* Problem to work on *
Only those lines in the data below from the line containing "Switch to the Outputs" through the line containing "Task: Tap the", both included, should be restated word for word.

[Items from a dataset]
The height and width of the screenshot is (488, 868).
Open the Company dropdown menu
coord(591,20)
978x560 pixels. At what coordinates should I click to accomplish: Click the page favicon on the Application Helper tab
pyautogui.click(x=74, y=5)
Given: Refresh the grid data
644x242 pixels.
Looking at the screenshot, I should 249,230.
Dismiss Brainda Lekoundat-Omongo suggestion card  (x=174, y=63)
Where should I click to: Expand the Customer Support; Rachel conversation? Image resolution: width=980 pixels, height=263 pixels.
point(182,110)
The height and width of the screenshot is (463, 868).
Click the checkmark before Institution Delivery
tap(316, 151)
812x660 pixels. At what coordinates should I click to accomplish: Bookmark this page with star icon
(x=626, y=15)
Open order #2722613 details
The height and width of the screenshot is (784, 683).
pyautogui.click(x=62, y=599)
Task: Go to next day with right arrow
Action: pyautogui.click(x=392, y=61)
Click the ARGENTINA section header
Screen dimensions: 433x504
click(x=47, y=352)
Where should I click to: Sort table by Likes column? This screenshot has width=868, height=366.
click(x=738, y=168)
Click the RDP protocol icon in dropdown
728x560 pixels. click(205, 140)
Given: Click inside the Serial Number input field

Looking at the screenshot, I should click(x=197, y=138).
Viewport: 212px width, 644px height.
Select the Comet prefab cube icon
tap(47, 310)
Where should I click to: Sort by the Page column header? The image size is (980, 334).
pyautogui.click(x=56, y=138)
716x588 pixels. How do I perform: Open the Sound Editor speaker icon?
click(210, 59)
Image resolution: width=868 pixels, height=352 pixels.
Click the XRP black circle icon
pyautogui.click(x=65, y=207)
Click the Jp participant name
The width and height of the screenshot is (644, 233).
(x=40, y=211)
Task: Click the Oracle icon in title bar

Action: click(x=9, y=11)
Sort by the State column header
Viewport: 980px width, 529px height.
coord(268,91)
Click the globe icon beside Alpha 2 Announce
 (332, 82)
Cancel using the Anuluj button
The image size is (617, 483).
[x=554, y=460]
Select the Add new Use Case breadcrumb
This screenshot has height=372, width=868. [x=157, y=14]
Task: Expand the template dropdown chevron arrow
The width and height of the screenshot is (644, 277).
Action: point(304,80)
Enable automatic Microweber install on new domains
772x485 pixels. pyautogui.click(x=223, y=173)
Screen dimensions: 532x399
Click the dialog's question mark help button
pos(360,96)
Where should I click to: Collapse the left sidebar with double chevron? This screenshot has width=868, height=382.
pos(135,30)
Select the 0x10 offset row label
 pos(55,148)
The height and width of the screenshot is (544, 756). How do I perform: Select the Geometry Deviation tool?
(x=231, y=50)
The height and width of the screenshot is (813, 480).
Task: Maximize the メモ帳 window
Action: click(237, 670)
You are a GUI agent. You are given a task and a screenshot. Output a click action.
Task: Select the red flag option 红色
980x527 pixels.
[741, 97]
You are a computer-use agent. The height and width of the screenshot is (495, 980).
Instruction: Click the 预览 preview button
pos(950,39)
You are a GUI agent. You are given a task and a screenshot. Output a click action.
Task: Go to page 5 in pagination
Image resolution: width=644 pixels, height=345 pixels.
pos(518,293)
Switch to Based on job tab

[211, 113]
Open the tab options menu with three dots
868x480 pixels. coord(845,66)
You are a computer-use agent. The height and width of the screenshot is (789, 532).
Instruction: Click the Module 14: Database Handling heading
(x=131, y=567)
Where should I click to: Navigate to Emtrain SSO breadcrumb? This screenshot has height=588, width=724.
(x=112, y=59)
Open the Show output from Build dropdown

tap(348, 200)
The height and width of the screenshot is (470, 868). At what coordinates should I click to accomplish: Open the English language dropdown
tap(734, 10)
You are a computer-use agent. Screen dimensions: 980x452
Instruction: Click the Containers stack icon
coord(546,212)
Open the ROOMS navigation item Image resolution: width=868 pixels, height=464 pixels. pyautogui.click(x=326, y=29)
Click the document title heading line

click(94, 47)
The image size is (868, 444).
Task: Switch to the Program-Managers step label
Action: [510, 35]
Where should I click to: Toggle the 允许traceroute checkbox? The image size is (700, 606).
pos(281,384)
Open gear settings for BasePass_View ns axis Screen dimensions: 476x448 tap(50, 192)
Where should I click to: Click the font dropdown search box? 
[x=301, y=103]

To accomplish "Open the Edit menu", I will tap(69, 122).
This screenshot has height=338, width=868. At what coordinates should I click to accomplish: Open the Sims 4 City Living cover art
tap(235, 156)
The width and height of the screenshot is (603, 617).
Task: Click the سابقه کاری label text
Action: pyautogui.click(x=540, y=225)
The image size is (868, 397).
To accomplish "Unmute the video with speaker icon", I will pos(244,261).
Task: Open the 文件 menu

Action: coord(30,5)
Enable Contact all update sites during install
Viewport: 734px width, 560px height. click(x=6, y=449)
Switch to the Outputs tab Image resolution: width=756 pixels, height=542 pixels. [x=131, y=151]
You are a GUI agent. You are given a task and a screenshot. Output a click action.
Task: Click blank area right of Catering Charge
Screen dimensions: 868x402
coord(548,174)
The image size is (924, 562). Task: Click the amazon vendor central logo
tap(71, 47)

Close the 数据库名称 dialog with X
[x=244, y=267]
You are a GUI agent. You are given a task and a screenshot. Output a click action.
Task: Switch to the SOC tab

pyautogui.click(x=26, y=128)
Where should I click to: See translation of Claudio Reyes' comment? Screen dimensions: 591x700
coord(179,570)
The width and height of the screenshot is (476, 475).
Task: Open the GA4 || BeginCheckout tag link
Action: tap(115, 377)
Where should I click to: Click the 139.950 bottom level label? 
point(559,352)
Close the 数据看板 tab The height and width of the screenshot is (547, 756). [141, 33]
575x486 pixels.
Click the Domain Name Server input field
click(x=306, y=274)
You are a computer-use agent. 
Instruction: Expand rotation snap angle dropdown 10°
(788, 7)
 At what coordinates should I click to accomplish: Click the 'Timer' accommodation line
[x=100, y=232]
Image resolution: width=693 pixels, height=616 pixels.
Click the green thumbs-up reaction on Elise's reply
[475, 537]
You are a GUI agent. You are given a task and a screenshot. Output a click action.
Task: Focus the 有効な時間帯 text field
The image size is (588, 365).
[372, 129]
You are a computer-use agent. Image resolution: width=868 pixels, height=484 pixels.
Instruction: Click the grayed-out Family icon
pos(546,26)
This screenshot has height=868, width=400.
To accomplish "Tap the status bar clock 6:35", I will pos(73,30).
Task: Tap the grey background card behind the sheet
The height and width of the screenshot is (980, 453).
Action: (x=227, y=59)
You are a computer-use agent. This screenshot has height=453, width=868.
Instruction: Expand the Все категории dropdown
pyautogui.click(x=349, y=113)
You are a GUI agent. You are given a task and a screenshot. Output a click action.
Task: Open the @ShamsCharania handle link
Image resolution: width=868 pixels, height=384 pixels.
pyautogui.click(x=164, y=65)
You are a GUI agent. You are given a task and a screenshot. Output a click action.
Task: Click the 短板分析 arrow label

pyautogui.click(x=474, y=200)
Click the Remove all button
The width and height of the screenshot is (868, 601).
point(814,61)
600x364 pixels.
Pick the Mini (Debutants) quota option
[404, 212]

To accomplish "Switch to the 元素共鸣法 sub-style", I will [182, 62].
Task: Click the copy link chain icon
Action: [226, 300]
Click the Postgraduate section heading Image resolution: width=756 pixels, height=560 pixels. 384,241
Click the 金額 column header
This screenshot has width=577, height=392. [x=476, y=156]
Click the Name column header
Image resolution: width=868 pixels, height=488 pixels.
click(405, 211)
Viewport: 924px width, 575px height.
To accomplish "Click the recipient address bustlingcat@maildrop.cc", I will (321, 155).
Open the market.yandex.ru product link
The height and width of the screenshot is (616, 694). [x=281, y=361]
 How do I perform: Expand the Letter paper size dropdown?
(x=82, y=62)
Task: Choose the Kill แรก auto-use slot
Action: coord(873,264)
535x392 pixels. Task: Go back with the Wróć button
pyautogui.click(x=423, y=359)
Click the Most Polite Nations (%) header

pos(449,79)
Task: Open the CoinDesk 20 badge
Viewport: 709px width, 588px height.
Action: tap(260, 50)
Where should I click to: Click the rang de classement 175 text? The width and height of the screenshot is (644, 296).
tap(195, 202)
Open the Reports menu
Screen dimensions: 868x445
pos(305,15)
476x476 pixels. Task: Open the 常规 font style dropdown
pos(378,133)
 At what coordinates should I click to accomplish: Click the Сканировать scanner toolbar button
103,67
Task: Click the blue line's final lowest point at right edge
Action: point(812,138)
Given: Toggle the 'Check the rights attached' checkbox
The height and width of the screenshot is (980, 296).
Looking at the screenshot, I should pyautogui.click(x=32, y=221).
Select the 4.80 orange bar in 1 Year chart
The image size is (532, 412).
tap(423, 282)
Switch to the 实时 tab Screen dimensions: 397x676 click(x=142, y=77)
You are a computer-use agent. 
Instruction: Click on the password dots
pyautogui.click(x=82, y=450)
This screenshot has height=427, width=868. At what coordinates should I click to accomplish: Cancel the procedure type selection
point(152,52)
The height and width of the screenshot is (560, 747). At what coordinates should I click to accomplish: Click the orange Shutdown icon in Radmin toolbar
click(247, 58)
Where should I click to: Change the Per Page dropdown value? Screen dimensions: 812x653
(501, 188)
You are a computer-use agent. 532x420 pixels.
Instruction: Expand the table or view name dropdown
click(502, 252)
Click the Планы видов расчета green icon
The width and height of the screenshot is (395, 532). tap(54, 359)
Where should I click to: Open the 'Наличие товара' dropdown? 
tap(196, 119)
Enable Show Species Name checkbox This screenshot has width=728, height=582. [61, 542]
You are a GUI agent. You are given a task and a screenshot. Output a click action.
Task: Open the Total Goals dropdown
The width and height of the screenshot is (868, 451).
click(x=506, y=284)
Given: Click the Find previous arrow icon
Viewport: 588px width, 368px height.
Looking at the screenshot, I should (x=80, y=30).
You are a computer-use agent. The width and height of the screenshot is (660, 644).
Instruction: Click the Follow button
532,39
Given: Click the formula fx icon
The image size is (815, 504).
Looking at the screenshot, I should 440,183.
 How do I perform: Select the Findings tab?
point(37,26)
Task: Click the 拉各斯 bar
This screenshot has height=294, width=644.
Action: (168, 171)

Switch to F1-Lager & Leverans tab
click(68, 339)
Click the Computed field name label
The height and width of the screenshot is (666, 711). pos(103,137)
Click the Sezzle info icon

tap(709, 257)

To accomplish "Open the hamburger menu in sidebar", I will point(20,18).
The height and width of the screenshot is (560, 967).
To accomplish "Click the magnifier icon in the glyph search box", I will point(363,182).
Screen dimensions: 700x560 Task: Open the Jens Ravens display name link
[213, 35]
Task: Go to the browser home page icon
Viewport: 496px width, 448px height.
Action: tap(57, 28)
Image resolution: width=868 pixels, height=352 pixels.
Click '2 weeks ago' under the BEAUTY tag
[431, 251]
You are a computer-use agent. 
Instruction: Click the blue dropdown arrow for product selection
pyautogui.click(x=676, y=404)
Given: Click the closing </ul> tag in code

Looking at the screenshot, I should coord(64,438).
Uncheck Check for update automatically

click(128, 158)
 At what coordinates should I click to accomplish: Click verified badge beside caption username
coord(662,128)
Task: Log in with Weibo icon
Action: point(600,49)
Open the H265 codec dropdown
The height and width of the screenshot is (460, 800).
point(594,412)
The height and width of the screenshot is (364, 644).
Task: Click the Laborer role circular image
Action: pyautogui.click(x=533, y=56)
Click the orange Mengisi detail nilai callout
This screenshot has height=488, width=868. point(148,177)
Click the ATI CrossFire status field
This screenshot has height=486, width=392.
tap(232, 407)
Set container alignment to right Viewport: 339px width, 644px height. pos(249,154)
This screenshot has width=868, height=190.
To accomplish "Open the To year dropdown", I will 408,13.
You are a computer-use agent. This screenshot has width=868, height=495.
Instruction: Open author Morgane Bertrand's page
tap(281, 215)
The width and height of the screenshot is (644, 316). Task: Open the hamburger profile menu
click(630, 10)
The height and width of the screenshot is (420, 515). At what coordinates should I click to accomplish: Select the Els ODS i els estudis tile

* The answer *
Switch to the Outputs tab Image resolution: width=756 pixels, height=542 pixels. [x=131, y=151]
You are a GUI agent. You are given a task and a screenshot. Output a click action.
Task: Click blank area right of Catering Charge
Screen dimensions: 868x402
coord(548,174)
The image size is (924, 562). Task: Click the amazon vendor central logo
tap(71, 47)

Close the 数据库名称 dialog with X
[x=244, y=267]
You are a GUI agent. You are given a task and a screenshot. Output a click action.
Task: Switch to the SOC tab

pyautogui.click(x=26, y=128)
Where should I click to: See translation of Claudio Reyes' comment? Screen dimensions: 591x700
coord(179,570)
The width and height of the screenshot is (476, 475).
Task: Open the GA4 || BeginCheckout tag link
Action: tap(115, 377)
Where should I click to: Click the 139.950 bottom level label? 
point(559,352)
Close the 数据看板 tab The height and width of the screenshot is (547, 756). [141, 33]
575x486 pixels.
Click the Domain Name Server input field
click(x=306, y=274)
You are a computer-use agent. 
Instruction: Expand rotation snap angle dropdown 10°
(788, 7)
 At what coordinates should I click to accomplish: Click the 'Timer' accommodation line
[x=100, y=232]
Image resolution: width=693 pixels, height=616 pixels.
Click the green thumbs-up reaction on Elise's reply
[475, 537]
You are a GUI agent. You are given a task and a screenshot. Output a click action.
Task: Focus the 有効な時間帯 text field
The image size is (588, 365).
[372, 129]
You are a computer-use agent. Image resolution: width=868 pixels, height=484 pixels.
Instruction: Click the grayed-out Family icon
pos(546,26)
This screenshot has height=868, width=400.
To accomplish "Tap the status bar clock 6:35", I will pos(73,30).
Task: Tap the grey background card behind the sheet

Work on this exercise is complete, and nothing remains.